* What the exercise asks:
Take the line that contains "How do I perform: Click" and every line below it to the end of the entries, and give them again exactly, leaving out any pictures.

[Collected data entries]
· · · · · · ·

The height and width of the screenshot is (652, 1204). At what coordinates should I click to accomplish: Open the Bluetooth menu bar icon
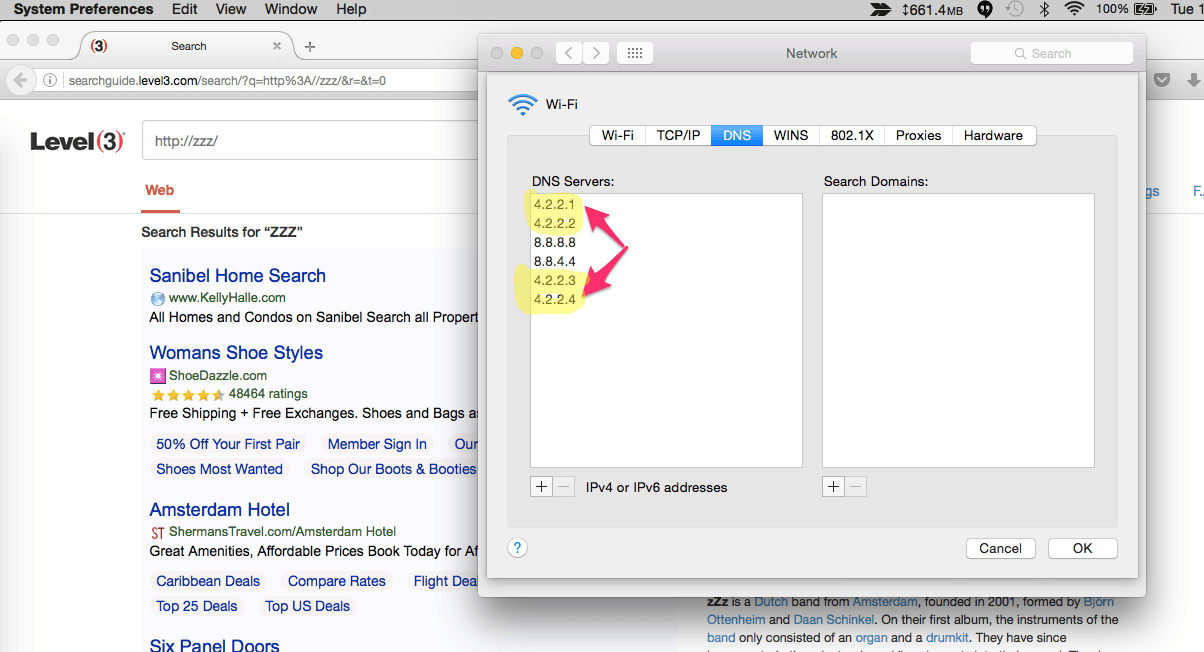1043,9
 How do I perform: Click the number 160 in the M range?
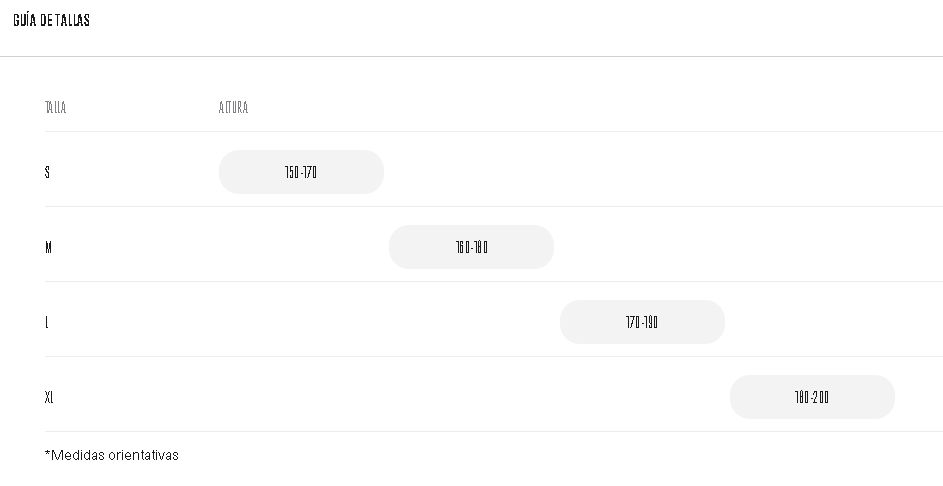click(x=462, y=247)
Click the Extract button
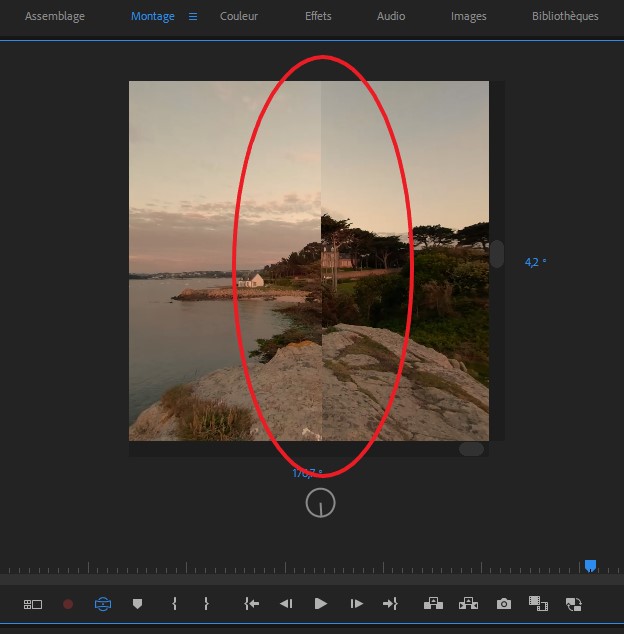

· · · · · · ·

* Task result:
 How do I perform: Click the number 160 in the M range?
click(x=462, y=247)
Click the Extract button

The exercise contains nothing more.